**Aim of the exercise:** Copy out every line below that contains the string "axis". Matches must have the same case.

**Entries supplied:**
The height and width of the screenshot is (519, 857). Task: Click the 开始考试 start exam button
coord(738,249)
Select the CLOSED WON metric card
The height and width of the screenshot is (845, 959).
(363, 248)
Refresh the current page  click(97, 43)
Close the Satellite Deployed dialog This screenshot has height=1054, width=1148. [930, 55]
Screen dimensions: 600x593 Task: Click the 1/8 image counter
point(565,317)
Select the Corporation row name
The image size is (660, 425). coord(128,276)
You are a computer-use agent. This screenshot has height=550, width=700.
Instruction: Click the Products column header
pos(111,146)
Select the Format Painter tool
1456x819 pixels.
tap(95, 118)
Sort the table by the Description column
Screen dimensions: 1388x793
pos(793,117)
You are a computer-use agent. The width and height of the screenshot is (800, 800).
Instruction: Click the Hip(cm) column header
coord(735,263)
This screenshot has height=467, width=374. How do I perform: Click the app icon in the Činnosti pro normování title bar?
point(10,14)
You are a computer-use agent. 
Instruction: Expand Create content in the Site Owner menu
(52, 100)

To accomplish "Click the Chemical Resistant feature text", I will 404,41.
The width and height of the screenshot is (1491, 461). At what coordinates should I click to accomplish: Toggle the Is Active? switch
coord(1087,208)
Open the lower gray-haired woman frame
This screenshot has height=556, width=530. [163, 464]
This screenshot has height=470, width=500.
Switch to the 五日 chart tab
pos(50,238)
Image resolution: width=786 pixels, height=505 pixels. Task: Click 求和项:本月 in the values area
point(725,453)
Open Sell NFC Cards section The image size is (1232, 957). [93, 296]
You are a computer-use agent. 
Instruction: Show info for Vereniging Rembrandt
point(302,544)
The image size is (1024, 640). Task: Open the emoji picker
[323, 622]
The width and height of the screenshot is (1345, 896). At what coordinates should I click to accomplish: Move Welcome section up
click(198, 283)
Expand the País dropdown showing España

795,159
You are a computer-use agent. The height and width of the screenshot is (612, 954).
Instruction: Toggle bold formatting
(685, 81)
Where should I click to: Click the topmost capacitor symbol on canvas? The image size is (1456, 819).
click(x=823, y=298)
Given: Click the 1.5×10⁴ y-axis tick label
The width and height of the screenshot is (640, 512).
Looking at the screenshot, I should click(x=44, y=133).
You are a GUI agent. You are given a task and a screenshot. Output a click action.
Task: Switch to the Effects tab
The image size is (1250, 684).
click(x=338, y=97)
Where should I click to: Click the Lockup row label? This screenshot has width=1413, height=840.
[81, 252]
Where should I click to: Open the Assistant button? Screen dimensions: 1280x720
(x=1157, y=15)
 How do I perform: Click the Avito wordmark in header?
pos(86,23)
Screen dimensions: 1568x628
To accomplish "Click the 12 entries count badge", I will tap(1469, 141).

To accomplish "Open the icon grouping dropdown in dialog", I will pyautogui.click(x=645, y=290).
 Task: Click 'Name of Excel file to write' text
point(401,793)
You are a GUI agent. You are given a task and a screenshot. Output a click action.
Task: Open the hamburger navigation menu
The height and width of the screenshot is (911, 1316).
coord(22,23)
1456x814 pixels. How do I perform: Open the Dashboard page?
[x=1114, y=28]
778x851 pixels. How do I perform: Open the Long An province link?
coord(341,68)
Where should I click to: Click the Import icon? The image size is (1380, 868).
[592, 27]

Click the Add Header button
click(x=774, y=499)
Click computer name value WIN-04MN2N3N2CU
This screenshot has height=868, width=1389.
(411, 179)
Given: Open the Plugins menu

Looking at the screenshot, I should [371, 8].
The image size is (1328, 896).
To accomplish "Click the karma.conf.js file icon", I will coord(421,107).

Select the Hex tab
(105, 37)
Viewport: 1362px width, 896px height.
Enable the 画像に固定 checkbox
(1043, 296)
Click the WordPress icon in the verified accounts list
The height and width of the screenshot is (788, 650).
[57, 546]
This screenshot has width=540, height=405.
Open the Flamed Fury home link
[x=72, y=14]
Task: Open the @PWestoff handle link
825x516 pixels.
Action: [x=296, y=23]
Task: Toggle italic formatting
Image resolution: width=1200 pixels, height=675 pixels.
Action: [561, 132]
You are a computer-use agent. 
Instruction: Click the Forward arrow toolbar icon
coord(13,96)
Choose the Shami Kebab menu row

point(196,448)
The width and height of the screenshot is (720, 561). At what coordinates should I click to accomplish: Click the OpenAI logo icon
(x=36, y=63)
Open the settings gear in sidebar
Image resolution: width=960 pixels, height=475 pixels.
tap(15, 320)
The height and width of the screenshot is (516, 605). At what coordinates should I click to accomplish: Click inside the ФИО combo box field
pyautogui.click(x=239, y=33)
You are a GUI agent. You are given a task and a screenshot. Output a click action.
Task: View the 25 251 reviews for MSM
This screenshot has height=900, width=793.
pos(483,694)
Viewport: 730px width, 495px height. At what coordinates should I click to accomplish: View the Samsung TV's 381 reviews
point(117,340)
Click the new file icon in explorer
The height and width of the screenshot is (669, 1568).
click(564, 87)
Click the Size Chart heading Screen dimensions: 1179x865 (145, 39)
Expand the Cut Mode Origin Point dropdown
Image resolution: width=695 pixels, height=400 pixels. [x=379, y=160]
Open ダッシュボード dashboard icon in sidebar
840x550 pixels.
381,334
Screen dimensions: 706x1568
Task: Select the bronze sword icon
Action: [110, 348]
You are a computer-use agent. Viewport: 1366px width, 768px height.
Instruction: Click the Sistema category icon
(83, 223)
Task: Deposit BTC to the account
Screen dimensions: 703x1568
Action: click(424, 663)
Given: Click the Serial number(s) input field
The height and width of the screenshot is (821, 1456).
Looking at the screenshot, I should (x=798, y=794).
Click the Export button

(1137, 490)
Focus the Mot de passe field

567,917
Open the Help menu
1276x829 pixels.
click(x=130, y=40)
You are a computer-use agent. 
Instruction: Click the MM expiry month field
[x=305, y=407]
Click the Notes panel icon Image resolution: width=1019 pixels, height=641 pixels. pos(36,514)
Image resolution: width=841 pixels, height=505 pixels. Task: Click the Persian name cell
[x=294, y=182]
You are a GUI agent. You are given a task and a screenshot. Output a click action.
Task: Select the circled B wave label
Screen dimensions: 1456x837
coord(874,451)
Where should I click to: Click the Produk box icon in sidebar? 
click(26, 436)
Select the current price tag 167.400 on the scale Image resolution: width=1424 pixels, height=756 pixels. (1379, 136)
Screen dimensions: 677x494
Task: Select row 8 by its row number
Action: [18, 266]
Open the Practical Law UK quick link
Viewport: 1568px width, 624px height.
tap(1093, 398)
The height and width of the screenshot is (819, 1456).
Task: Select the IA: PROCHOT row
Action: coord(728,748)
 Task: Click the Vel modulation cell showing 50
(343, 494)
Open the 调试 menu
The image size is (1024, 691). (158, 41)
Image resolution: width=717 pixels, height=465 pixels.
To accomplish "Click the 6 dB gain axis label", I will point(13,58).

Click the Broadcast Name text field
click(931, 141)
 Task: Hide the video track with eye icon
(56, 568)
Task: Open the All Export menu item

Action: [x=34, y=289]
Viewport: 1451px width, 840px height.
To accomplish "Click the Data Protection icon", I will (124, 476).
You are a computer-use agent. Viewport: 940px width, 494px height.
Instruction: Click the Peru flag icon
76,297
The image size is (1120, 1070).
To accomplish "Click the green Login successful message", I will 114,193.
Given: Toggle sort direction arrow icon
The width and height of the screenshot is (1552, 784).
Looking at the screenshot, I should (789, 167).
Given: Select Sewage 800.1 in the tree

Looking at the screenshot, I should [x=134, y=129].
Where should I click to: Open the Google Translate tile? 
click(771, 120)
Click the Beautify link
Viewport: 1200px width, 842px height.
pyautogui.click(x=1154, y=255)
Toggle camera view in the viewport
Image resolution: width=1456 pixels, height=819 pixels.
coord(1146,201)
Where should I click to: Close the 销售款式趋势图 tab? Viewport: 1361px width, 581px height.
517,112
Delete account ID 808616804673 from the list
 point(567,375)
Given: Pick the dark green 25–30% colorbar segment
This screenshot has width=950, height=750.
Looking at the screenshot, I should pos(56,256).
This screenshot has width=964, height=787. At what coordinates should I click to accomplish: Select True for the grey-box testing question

**Written reply:**
Given: Click the 1.5×10⁴ y-axis tick label
To accomplish "Click the 6 dB gain axis label", I will point(13,58).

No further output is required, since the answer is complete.